---------- Exercise data ----------

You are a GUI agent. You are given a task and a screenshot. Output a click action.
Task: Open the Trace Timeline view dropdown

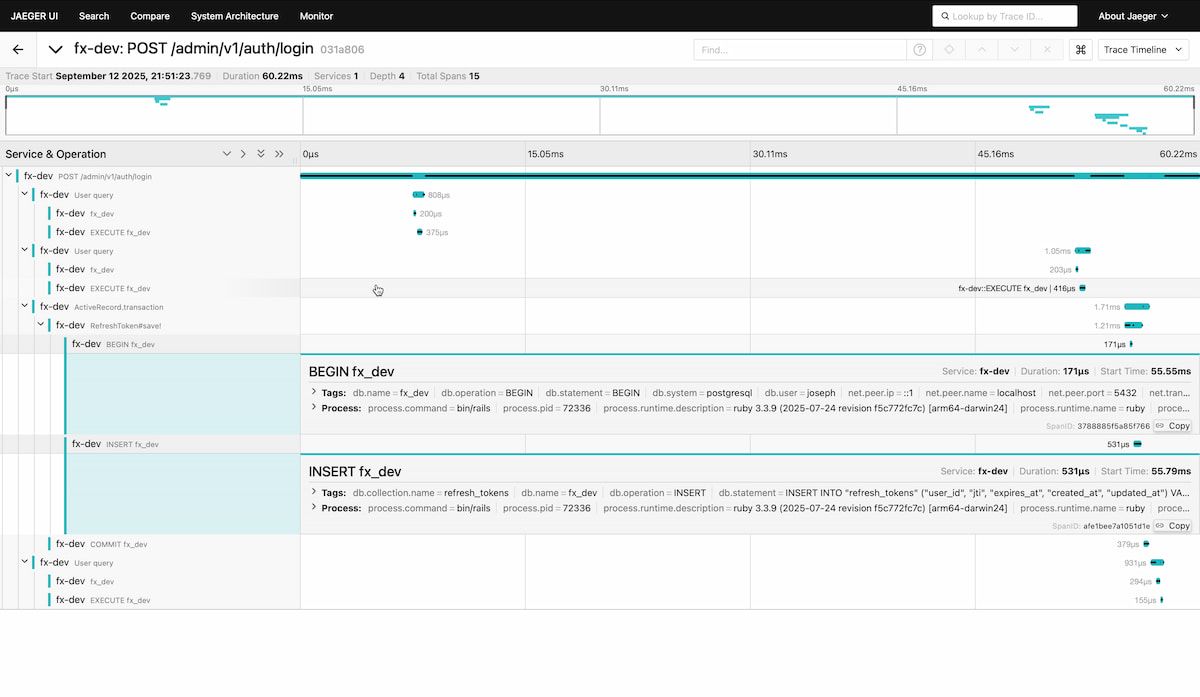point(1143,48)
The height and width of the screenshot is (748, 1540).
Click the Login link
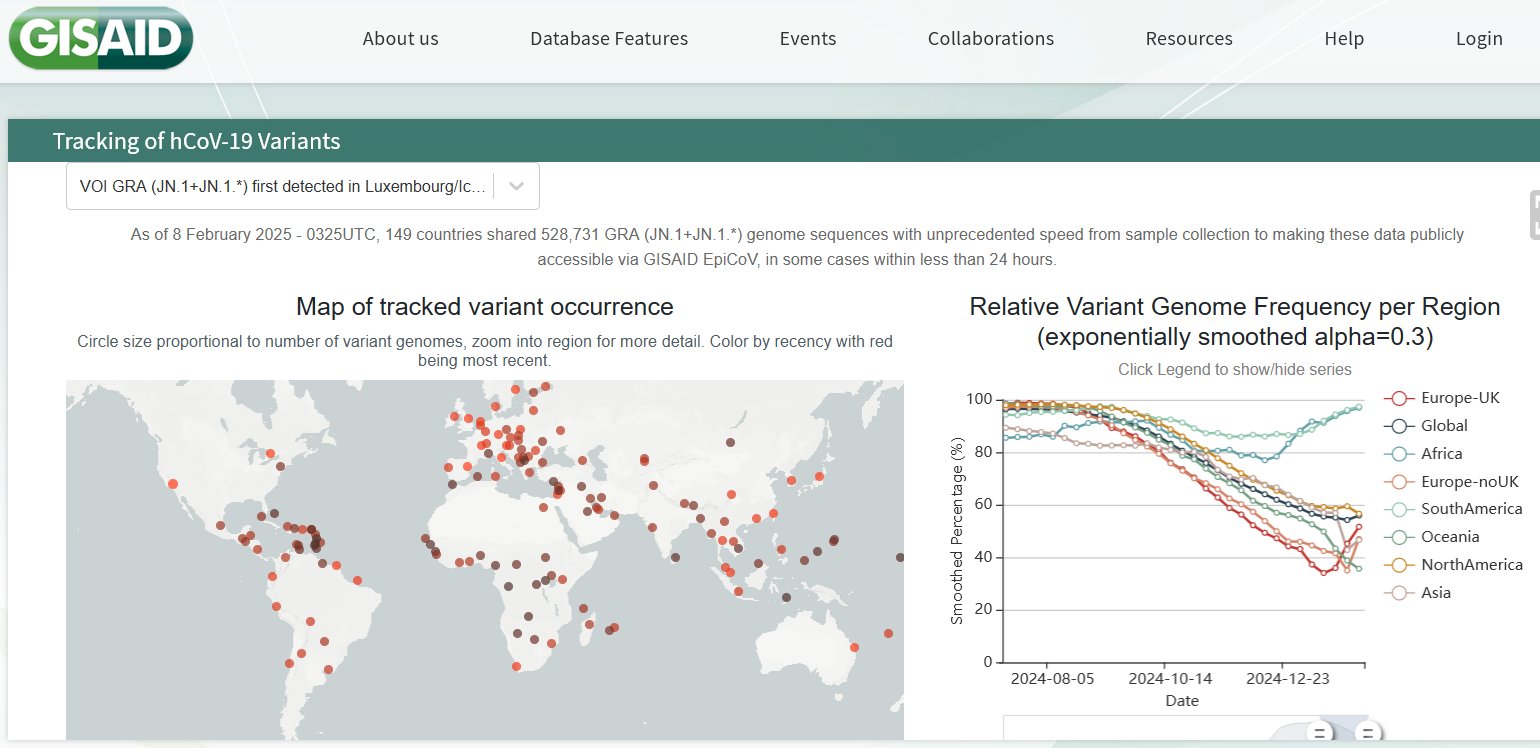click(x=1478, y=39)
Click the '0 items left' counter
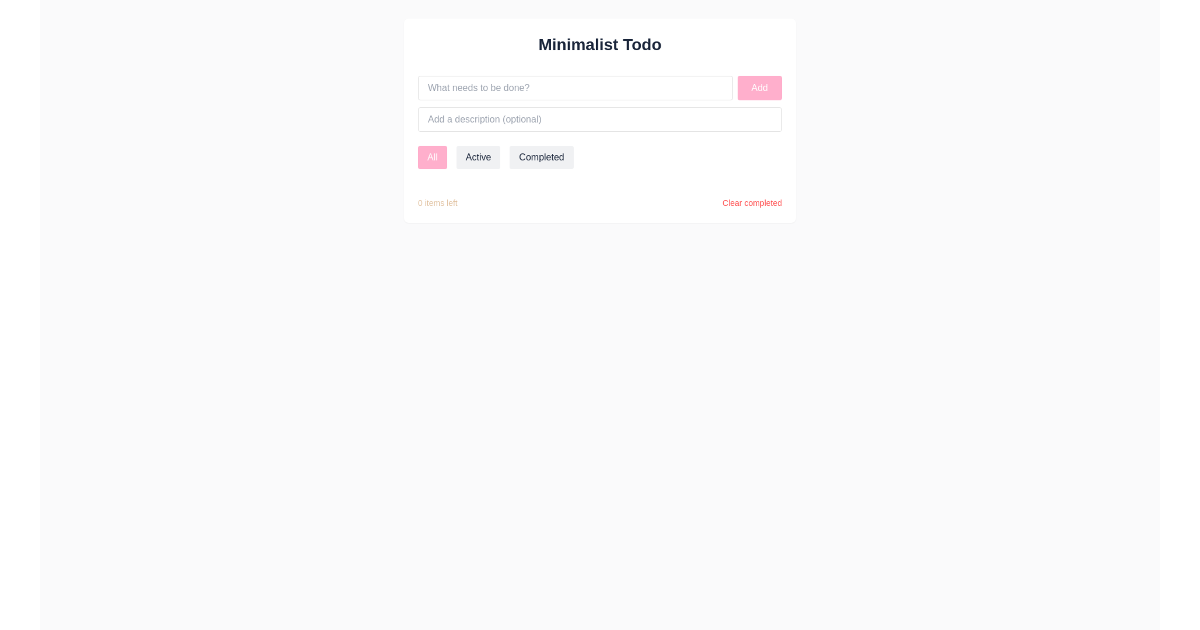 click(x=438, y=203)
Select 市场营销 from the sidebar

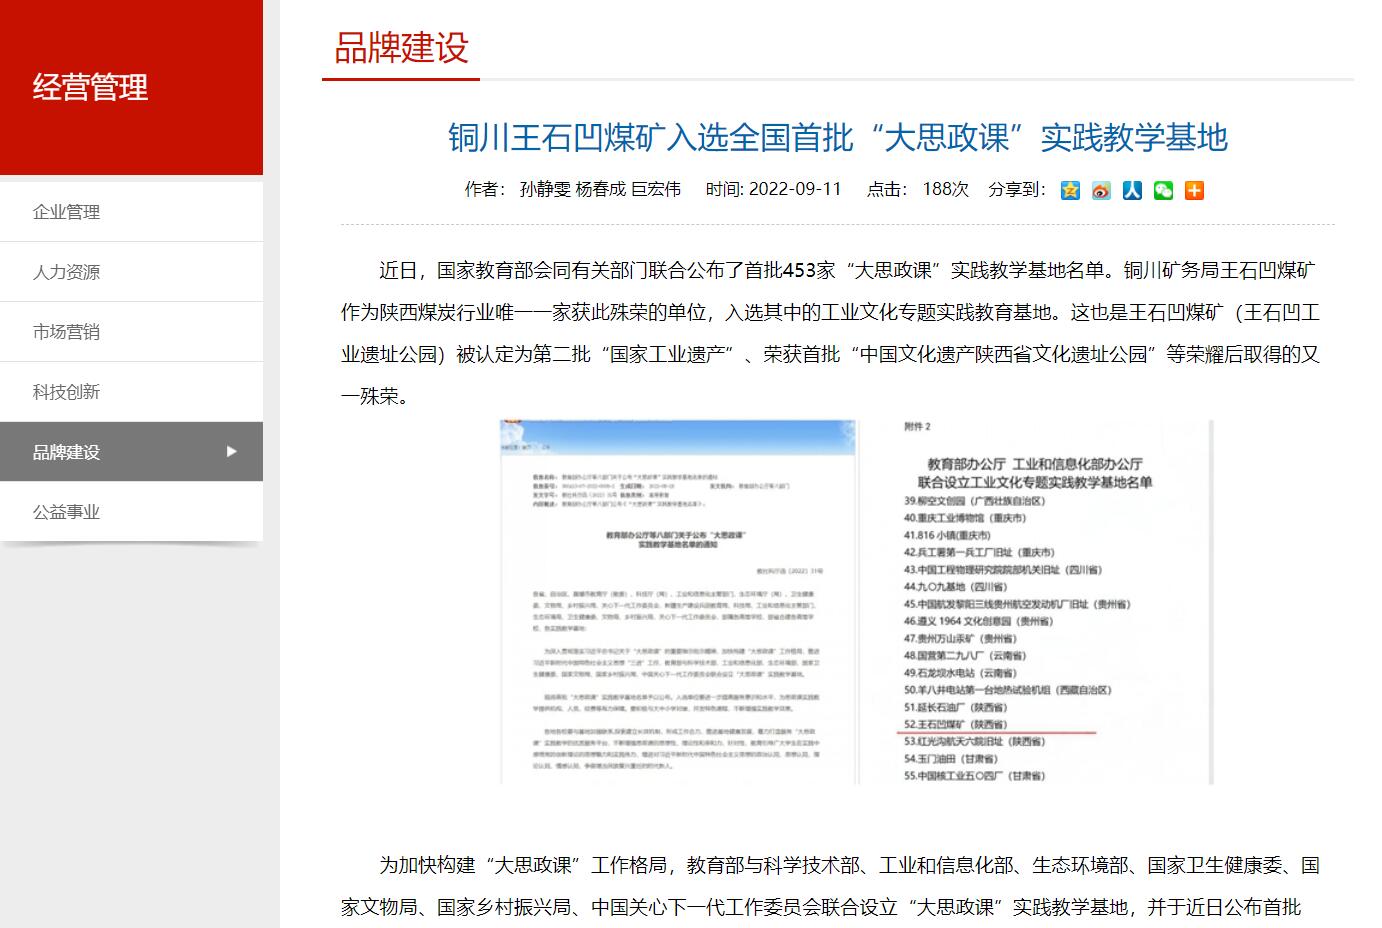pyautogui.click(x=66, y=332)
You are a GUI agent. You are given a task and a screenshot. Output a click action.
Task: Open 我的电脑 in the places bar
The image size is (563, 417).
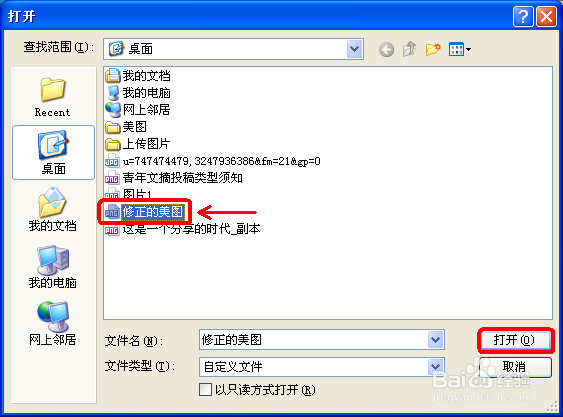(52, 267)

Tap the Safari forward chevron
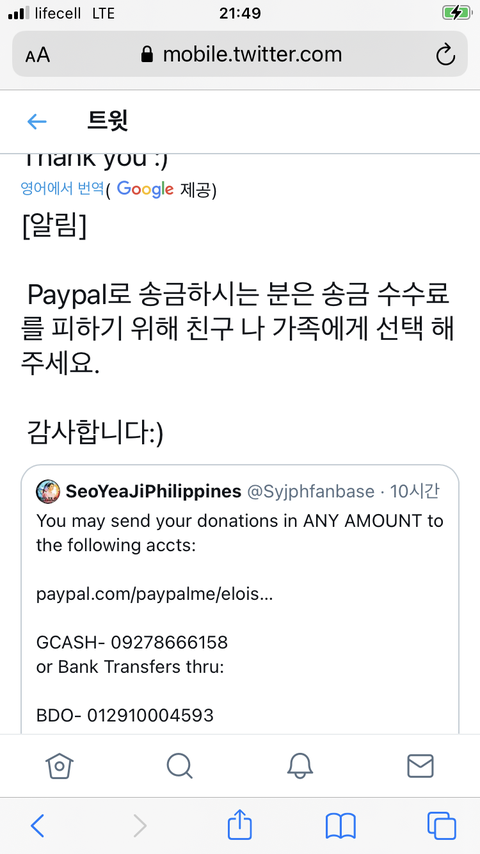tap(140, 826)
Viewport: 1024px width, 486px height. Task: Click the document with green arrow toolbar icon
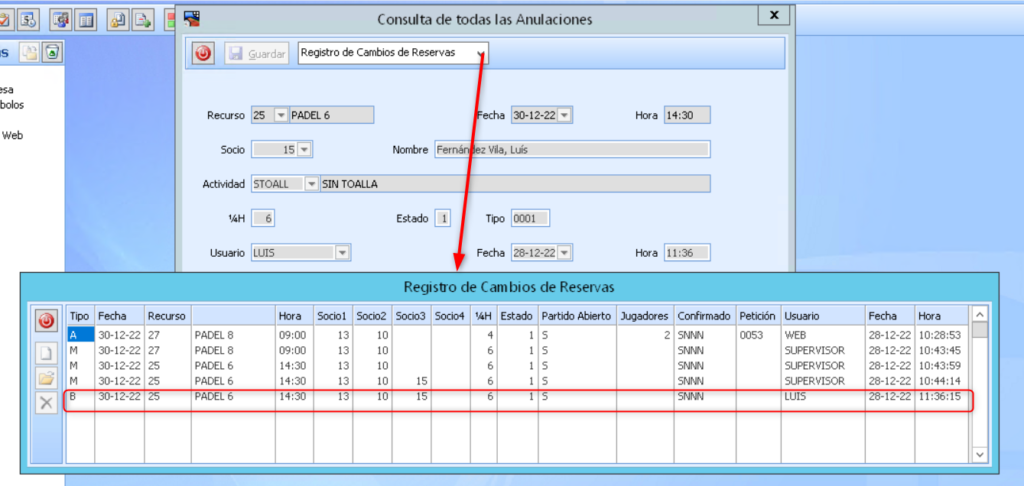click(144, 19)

----------

**Work to do**
Set down, word for word, the lines starting at the one that contains "Click the '0 items left' counter" and ending at the one that contains "tap(140, 826)", with both of those lines included. Leave the pictures out.

**Solution for this exercise**
Click the '0 items left' counter
 click(x=438, y=203)
Select 市场营销 from the sidebar

pyautogui.click(x=66, y=332)
You are a GUI agent. You are given a task and a screenshot. Output a click action.
Task: Open 我的电脑 in the places bar
The image size is (563, 417).
(52, 267)

Tap the Safari forward chevron
tap(140, 826)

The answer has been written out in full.